• EXCERPTED DATA

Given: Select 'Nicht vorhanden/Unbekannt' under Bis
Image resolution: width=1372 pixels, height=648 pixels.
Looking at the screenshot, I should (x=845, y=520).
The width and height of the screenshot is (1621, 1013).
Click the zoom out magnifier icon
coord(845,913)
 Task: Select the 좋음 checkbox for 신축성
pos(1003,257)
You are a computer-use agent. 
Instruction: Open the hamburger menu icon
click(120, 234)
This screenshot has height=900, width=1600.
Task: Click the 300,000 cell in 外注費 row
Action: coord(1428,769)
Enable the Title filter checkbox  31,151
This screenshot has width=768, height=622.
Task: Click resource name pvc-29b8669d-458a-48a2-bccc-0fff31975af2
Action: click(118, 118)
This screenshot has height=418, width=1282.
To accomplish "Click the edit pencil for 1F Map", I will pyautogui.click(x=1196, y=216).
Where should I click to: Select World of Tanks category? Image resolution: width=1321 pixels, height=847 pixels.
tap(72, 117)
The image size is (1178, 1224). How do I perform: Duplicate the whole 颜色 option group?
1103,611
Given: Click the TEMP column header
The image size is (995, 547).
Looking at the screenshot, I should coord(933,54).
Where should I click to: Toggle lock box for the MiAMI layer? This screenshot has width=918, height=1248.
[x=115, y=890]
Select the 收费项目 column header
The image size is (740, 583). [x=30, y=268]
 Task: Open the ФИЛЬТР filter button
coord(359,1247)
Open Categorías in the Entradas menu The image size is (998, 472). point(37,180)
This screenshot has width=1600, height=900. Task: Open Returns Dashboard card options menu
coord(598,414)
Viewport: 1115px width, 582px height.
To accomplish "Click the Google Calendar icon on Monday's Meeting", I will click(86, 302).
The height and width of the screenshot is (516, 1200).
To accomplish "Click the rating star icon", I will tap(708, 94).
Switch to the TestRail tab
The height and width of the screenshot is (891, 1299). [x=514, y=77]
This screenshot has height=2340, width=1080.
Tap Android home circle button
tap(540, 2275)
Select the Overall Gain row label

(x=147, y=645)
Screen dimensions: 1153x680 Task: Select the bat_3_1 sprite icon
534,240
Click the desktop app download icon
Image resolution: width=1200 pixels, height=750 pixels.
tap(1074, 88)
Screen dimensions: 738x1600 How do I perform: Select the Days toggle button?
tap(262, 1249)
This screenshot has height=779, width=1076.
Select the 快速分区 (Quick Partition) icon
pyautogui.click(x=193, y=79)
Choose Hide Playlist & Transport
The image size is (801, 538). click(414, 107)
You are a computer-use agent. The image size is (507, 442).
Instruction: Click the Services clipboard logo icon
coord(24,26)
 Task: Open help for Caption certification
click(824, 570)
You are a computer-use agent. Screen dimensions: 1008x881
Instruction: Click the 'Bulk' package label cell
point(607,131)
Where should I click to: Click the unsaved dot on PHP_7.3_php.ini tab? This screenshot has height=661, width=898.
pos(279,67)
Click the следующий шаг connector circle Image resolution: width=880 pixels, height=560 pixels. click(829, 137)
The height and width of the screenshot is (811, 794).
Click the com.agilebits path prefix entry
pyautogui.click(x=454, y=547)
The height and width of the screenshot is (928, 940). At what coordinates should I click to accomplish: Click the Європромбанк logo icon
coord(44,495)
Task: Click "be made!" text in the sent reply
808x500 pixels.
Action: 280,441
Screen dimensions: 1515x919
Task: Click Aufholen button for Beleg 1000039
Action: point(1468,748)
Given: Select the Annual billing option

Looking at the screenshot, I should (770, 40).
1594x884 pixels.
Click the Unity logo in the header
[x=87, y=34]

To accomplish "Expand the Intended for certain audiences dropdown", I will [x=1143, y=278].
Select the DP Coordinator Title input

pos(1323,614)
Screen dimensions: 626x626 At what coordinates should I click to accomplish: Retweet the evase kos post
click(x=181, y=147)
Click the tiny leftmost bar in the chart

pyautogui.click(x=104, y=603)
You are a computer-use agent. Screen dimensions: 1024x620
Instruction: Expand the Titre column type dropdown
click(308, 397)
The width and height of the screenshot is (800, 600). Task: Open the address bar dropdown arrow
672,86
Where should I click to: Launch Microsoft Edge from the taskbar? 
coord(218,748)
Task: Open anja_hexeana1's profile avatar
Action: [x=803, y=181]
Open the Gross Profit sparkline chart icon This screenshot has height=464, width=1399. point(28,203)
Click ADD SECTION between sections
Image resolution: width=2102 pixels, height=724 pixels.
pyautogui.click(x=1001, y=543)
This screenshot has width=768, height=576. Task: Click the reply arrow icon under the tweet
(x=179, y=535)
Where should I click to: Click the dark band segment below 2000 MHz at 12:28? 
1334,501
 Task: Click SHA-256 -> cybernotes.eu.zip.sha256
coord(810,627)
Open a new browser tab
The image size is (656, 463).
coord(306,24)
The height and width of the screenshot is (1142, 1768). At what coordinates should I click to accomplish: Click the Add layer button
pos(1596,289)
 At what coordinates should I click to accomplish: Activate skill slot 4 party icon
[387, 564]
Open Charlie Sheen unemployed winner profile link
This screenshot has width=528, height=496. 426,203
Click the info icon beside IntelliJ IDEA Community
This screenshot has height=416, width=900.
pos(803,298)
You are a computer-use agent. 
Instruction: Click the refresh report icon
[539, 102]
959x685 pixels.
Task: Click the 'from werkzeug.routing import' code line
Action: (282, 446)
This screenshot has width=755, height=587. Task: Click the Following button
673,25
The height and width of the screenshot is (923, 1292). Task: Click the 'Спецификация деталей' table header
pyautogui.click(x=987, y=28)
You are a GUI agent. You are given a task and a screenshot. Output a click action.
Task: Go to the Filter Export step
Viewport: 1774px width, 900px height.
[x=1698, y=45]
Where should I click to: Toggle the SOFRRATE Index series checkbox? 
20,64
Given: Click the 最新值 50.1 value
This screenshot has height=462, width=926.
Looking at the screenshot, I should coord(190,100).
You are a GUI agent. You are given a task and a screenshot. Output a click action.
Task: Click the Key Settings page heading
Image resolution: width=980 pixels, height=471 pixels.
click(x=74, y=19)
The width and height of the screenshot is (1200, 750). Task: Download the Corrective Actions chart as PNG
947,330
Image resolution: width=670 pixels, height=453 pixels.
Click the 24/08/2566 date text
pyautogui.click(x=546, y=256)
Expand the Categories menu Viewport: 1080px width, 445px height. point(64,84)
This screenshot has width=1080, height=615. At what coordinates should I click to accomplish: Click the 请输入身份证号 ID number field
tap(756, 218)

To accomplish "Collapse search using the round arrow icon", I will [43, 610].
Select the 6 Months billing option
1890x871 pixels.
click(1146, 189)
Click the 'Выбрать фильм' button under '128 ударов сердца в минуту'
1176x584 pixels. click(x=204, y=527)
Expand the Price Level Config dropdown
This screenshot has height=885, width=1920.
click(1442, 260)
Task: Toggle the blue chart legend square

• BRIEF
Print only the lines from the top of the data above down to the line holding "This screenshot has height=2340, width=1080.", inclusive.

• ANSWER TO THE PROBLEM
Given: Select 'Nicht vorhanden/Unbekannt' under Bis
Image resolution: width=1372 pixels, height=648 pixels.
Looking at the screenshot, I should (x=845, y=520).
The width and height of the screenshot is (1621, 1013).
Click the zoom out magnifier icon
coord(845,913)
 Task: Select the 좋음 checkbox for 신축성
pos(1003,257)
You are a computer-use agent. 
Instruction: Open the hamburger menu icon
click(120, 234)
This screenshot has height=900, width=1600.
Task: Click the 300,000 cell in 外注費 row
Action: coord(1428,769)
Enable the Title filter checkbox  31,151
This screenshot has width=768, height=622.
Task: Click resource name pvc-29b8669d-458a-48a2-bccc-0fff31975af2
Action: click(118, 118)
This screenshot has height=418, width=1282.
To accomplish "Click the edit pencil for 1F Map", I will pyautogui.click(x=1196, y=216).
Where should I click to: Select World of Tanks category? Image resolution: width=1321 pixels, height=847 pixels.
tap(72, 117)
The image size is (1178, 1224). How do I perform: Duplicate the whole 颜色 option group?
1103,611
Given: Click the TEMP column header
The image size is (995, 547).
Looking at the screenshot, I should coord(933,54).
Where should I click to: Toggle lock box for the MiAMI layer? This screenshot has width=918, height=1248.
[x=115, y=890]
Select the 收费项目 column header
The image size is (740, 583). [x=30, y=268]
 Task: Open the ФИЛЬТР filter button
coord(359,1247)
Open Categorías in the Entradas menu The image size is (998, 472). point(37,180)
This screenshot has width=1600, height=900. Task: Open Returns Dashboard card options menu
coord(598,414)
Viewport: 1115px width, 582px height.
To accomplish "Click the Google Calendar icon on Monday's Meeting", I will click(86, 302).
The height and width of the screenshot is (516, 1200).
To accomplish "Click the rating star icon", I will tap(708, 94).
Switch to the TestRail tab
The height and width of the screenshot is (891, 1299). [x=514, y=77]
This screenshot has height=2340, width=1080.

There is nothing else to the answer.